The exhibit includes vitrines with books and ephemera from the life of Mike. Usually that’s a show killer for me. But not here. The work transcended the deadly vitrines, and I found myself engrossed in the comic book, the art of Mike as a child, and the clothes all inscribed with Mike’s name.
One of the items in the vitrines includes a drawing with Mike in his shelter.
Others who contributed to Mike’s World are Mark Bingham, Power Boothe, Mark Fischer, Alan Herman, Howard Mandel, Kevin Noble, R. Sikoryak, Doug Skinner and William Wegman.
Trenton Doyle Hancock
Trenton Doyle Hancock, still sporting his 3-D glasses, speaks to an opening night crowd.

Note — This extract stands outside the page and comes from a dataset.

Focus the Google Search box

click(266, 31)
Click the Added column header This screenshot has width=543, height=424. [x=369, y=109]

Next to the artist’s left elbow is his large drawing Vegan Meat Training, 1999, graphite on paper, collection of Jeanne and Michael Klein
After all that exuberance, it takes a mighty artist to follow. But Trenton Doyle Hancock and his exhibit Wow That’s Mean and Other Vegan Cuisine is up to the task.
Like Smith and White, Hancock is creating an alternate world with a serio-comic anti-hero at its center. But Hancock’s anti-hero was birthed in the world of comics and the Manichean struggle between good and evil (oh, btw Hancock’s father is a minister).

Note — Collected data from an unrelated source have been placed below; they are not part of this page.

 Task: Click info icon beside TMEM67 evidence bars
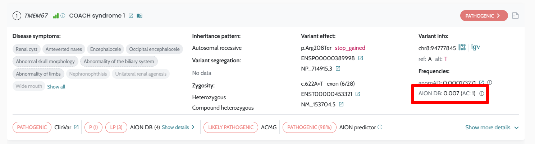[x=63, y=16]
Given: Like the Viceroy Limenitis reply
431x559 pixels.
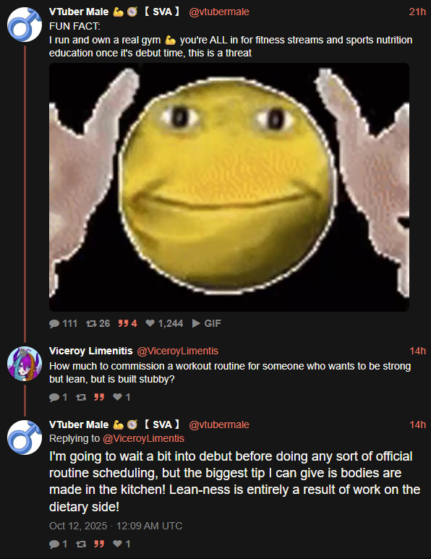Looking at the screenshot, I should coord(117,397).
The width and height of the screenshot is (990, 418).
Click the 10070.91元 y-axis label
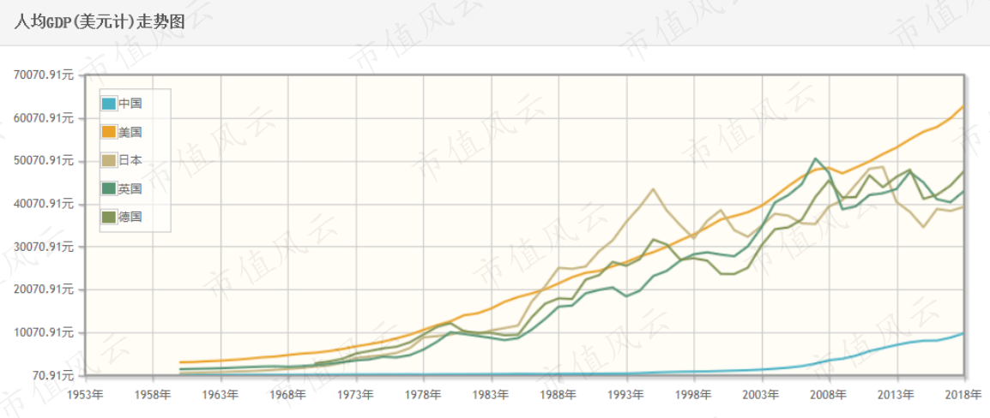(44, 332)
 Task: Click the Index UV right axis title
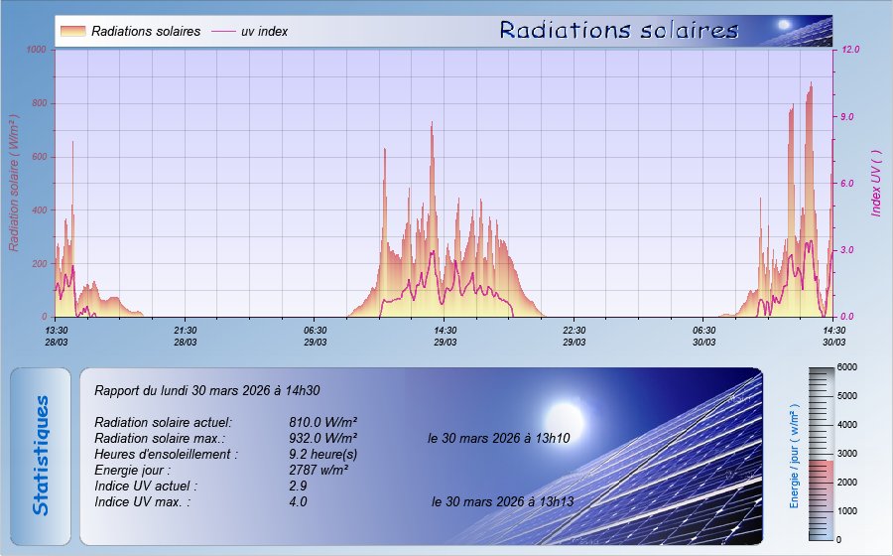876,184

FLAFLAFLAFLARRY, 2008, graphite and acrylic on paper, courtesy of the artist, James Cohan Gallery and Dunn and Brown Contemporary. This is one of the mounds.
But good and evil here is not defined by any political correctness. The bad guys are the vegans who are the wife and children of the good guy, an ape who can’t keep his pants zipped. He falls in love with a field of colorful flowers; moved by their beauty, he masturbates and seeds the flowers with his sperm, creating earthbound mound people–half human, half plant–who are red meat inside. The ape’s character reminds me a little of Homer Simpson.

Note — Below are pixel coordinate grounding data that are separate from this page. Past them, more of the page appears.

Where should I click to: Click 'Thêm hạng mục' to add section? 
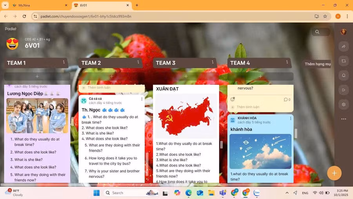click(318, 64)
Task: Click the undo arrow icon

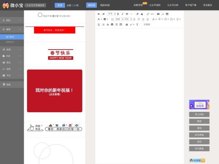Action: [x=99, y=14]
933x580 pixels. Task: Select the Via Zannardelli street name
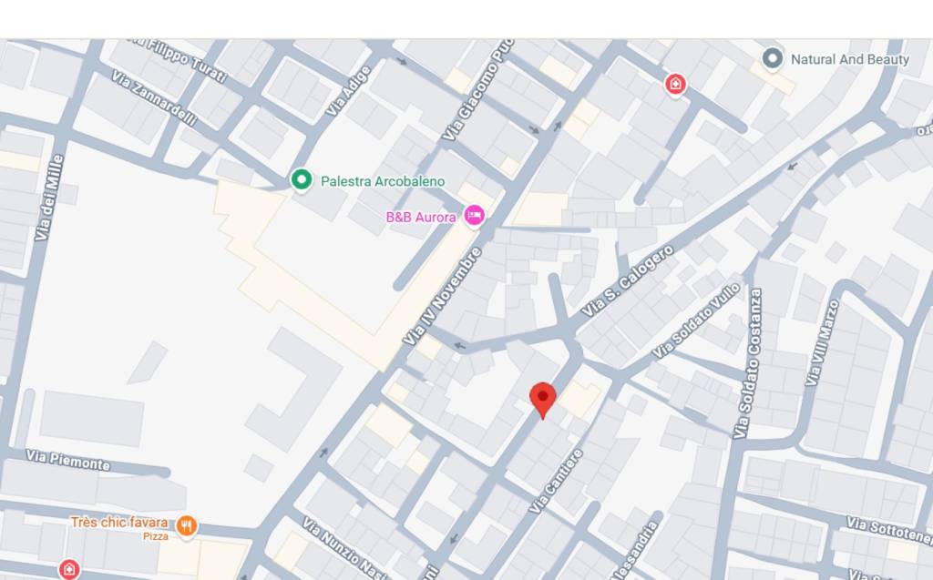coord(154,98)
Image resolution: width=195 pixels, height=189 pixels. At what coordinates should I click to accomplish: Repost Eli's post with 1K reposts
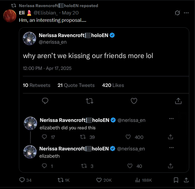(60, 180)
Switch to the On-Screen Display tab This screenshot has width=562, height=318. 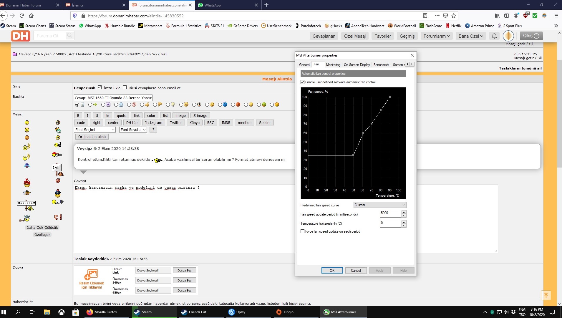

Hancock has been mining his epic tale of a culture at war with itself since his MFA days at Tyler (he grew up in Paris, TX, and lives and works in Houston, now). His most recent iteration of his heroic tale is a ballet, The Cult of Color, (the sets were fabricated at the Fabric Workshop and Museum) for Ballet Austin. “It was really surreal. I thought I was prepared to see it, but I really wasn’t,” Hancock said, after his talk about his exhibit.
Flower Bed II: A Prelude to Damnation, 9 color screen printed wallpaper w/ fluorescent ink, detail.
The exhibit includes a black-light lit ramp covered in hand-silk-screened wallpaper covered with mounds and words in obsessive, overwhelming pattern. Viewed through the 3-D glasses provided, the red meat elements pop right off the wall. Again, the opening night crowd was enchanted, reaching out for what they knew was a visual illusion. Hancock credited preparator and local artist Isaac Lin with the 3-D glasses idea, and in general thanked the ICA preparators for all their ideas, including their help with the wall colors in the upstairs gallery.
Some of the meat kitsch with which Hancock decorated his installation.
With Assistant Curator Elyse Gonzales, Hancock talked about how his grad school roommates turned him against veganism. Hancock said he himself comes from the land of the meat eaters. It was trouble from the git-go.”They made banana tofu shakes in the morning (they were delicious) and left them out. By the end of the day they were covered with flies. …The only way I knew how to get back was to draw portraits of them.”
The writings on the walls are anagrams made from the cut-outs of “Welcome” and “Thank You” in the dorm room welcome mats in the middle of the floor.
Hancock gave a little tour of some of the artifacts in the gallery space, based on his grad school apartment with the vegans, invisioned as a battlefield, including a mural of Combat on the old Atari 600 (“I would lose every time.”) and a Connect 4 set-up (“A game of the mind. He wasn’t beating me.”) The beautiful drawings on the walls –“My way of getting back over and over in drawings for the rest of time.”
These two shows my favorite ICA exhibits in a while. Check them out.
(Trisha Donnelly is held over from the last group of exhibits. I didn’t get it last time. I still don’t. But it sure does contrast to these two pop-culture-inspired exhibits).